═══ EXERCISE DATA

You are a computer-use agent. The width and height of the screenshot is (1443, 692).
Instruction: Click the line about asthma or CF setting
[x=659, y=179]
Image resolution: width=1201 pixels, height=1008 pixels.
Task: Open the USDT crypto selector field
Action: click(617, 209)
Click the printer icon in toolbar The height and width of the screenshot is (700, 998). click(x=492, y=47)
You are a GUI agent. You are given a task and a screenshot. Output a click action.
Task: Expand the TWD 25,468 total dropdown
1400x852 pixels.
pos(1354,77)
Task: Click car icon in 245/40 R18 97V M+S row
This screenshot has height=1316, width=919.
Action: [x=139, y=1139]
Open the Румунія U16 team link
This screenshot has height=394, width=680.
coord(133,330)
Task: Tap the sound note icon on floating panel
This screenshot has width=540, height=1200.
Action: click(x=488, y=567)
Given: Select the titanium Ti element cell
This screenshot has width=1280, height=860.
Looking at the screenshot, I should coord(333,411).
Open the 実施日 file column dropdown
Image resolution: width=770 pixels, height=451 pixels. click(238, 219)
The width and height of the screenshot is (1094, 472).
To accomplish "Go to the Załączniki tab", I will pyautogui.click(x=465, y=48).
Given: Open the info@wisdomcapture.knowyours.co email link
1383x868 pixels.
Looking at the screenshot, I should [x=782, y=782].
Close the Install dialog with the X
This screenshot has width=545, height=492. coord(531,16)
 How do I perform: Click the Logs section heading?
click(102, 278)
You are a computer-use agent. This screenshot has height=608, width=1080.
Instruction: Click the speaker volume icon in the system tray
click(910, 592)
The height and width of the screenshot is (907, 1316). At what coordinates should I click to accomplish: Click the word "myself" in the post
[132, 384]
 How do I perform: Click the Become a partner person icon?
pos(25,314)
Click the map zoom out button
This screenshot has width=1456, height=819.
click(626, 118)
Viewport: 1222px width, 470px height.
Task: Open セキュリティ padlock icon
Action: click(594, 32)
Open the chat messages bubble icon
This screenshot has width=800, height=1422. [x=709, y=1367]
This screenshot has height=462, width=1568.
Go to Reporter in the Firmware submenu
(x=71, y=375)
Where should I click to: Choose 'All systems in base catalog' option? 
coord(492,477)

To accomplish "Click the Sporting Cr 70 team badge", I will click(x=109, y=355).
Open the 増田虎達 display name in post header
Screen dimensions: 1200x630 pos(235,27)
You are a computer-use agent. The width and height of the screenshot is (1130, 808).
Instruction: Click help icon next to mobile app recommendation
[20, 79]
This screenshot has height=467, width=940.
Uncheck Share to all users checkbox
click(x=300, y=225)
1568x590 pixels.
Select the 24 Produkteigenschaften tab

══════

Please transcribe each entry exactly, keeping every word as it is.

You are a computer-use agent. The width and height of the screenshot is (1443, 692).
Instruction: Click the line about asthma or CF setting
[x=659, y=179]
Image resolution: width=1201 pixels, height=1008 pixels.
Task: Open the USDT crypto selector field
Action: click(617, 209)
Click the printer icon in toolbar The height and width of the screenshot is (700, 998). click(x=492, y=47)
You are a GUI agent. You are given a task and a screenshot. Output a click action.
Task: Expand the TWD 25,468 total dropdown
1400x852 pixels.
pos(1354,77)
Task: Click car icon in 245/40 R18 97V M+S row
This screenshot has height=1316, width=919.
Action: [x=139, y=1139]
Open the Румунія U16 team link
This screenshot has height=394, width=680.
coord(133,330)
Task: Tap the sound note icon on floating panel
This screenshot has width=540, height=1200.
Action: click(x=488, y=567)
Given: Select the titanium Ti element cell
This screenshot has width=1280, height=860.
Looking at the screenshot, I should coord(333,411).
Open the 実施日 file column dropdown
Image resolution: width=770 pixels, height=451 pixels. click(238, 219)
The width and height of the screenshot is (1094, 472).
To accomplish "Go to the Załączniki tab", I will pyautogui.click(x=465, y=48).
Given: Open the info@wisdomcapture.knowyours.co email link
1383x868 pixels.
Looking at the screenshot, I should [x=782, y=782].
Close the Install dialog with the X
This screenshot has width=545, height=492. coord(531,16)
 How do I perform: Click the Logs section heading?
click(102, 278)
You are a computer-use agent. This screenshot has height=608, width=1080.
Instruction: Click the speaker volume icon in the system tray
click(910, 592)
The height and width of the screenshot is (907, 1316). At what coordinates should I click to accomplish: Click the word "myself" in the post
[132, 384]
 How do I perform: Click the Become a partner person icon?
pos(25,314)
Click the map zoom out button
This screenshot has width=1456, height=819.
click(626, 118)
Viewport: 1222px width, 470px height.
Task: Open セキュリティ padlock icon
Action: click(594, 32)
Open the chat messages bubble icon
This screenshot has width=800, height=1422. [x=709, y=1367]
This screenshot has height=462, width=1568.
Go to Reporter in the Firmware submenu
(x=71, y=375)
Where should I click to: Choose 'All systems in base catalog' option? 
coord(492,477)

To accomplish "Click the Sporting Cr 70 team badge", I will click(x=109, y=355).
Open the 増田虎達 display name in post header
Screen dimensions: 1200x630 pos(235,27)
You are a computer-use agent. The width and height of the screenshot is (1130, 808).
Instruction: Click help icon next to mobile app recommendation
[20, 79]
This screenshot has height=467, width=940.
Uncheck Share to all users checkbox
click(x=300, y=225)
1568x590 pixels.
Select the 24 Produkteigenschaften tab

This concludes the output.